Edgar Allan Poe, 1842
O château em que meu criado se arriscara a forçar
entrada, em vez de me deixar, em minha desesperadora condição de ferido, passar
uma noite ao relento, era uma daquelas construções mesclando melancolia e
grandeza que por muito tempo carranquearam entre os Apeninos, tanto na
realidade quanto na imaginação da Sra. Radcliffe. Ao que tudo indicava, fora
abandonado havia pouco e temporariamente. Acomodamo-nos num dos quartos menores
e menos suntuosamente mobiliados, que ficava num remoto torreão do edifício.
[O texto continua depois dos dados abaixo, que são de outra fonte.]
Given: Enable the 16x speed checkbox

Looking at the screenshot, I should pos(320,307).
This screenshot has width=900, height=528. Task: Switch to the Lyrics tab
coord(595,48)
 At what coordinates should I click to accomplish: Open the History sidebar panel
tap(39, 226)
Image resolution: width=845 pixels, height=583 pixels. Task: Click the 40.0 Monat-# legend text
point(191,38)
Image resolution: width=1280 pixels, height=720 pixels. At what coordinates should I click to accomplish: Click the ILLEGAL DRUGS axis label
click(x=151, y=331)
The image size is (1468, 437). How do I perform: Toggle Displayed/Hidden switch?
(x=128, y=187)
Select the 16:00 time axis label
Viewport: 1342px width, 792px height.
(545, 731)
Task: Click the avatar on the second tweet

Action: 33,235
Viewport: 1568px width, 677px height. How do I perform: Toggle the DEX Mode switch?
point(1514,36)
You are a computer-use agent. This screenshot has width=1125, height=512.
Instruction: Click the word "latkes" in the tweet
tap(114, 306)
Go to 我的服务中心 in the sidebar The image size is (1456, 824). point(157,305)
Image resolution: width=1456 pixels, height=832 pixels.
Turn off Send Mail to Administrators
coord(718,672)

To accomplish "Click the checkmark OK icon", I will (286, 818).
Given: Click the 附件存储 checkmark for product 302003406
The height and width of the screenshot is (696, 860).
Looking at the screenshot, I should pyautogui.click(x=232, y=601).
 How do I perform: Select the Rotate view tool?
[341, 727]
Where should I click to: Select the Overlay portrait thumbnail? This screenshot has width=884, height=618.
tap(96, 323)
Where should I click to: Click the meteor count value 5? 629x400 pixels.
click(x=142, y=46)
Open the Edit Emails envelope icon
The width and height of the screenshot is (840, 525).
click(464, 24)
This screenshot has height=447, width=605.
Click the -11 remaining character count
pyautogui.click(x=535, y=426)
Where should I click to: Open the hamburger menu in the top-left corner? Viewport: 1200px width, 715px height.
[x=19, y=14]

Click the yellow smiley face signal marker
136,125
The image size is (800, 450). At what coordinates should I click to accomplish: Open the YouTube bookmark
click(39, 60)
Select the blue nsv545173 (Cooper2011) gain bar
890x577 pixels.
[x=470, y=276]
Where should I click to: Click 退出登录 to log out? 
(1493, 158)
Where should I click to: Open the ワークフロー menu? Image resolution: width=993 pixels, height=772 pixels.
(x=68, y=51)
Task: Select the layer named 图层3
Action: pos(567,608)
Sua decoração era rica, porém esfarrapada e antiga. As paredes estavam forradas
com tapeçarias e ornadas com diversos e multiformes troféus heráldicos,
juntamente com um número inusual de espirituosas pinturas modernas em molduras
de ricos arabescos dourados. Por essas pinturas, que pendiam das paredes não só
de suas principais superfícies, mas de muitos recessos que a arquitetura
bizarra do château fez necessários; por essas pinturas meu delírio incipiente,
talvez, fizera-me tomar interesse profundo; de modo que ordenei a Pedro fechar
os pesados postigos do quarto – visto que já era noite – acender as chamas de
um alto candelabro que se encontrava à cabeceira de minha cama e abrir
amplamente as cortinas franjadas de veludo negro que a envolviam. Desejei que
tudo isso fosse feito para que pudesse abandonar-me, ao menos alternativamente,
se não adormecesse, à contemplação das pinturas e à leitura atenta de um
pequeno volume encontrado sobre o travesseiro, que se propunha a criticá-las e
descrevê-las.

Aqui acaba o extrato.